**Collected data**
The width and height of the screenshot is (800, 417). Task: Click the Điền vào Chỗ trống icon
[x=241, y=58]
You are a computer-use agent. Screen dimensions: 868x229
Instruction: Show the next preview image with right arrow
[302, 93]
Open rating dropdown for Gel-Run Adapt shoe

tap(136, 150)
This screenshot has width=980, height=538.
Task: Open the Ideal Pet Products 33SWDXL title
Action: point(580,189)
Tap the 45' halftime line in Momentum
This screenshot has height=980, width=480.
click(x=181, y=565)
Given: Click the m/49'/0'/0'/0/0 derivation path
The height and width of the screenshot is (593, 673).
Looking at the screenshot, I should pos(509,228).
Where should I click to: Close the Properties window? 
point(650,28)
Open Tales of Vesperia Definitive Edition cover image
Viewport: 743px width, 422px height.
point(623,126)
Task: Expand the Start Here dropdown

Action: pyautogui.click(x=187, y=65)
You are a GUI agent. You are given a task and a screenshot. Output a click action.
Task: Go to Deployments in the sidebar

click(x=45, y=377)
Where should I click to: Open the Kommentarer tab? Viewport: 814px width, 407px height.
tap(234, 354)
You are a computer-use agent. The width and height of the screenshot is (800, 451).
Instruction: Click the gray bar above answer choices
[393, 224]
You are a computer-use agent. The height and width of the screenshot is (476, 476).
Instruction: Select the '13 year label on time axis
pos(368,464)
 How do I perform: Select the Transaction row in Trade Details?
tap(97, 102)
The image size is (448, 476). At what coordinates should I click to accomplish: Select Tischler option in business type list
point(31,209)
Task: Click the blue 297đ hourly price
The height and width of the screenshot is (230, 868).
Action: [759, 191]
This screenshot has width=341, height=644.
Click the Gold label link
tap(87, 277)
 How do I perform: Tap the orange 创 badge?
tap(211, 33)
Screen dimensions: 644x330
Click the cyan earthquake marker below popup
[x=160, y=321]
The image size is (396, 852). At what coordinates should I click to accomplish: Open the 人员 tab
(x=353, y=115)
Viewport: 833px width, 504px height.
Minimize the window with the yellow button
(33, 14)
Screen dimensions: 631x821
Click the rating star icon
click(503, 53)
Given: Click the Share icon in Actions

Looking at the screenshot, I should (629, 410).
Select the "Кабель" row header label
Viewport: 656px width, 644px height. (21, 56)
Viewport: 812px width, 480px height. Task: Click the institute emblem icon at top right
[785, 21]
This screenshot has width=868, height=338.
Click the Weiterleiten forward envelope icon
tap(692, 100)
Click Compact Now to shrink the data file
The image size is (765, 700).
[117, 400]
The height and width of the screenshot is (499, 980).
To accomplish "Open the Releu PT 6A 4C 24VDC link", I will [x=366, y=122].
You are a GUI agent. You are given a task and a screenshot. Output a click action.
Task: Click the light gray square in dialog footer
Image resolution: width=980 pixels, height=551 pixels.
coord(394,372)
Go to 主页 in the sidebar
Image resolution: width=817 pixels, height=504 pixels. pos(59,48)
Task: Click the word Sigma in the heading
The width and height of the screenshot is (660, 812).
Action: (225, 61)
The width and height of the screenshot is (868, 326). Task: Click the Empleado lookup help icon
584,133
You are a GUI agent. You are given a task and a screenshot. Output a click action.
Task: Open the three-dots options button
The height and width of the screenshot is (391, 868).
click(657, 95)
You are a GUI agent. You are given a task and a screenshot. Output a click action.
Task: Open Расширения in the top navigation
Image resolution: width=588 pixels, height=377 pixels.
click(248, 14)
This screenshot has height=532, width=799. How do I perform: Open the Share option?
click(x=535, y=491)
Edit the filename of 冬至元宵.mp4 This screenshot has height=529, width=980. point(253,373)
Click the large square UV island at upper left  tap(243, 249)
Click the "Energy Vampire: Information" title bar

**Problem**
If a line in the entries above has the word "square", copy it.

**Completed exercise**
Task: Click the light gray square in dialog footer
Click the large square UV island at upper left  tap(243, 249)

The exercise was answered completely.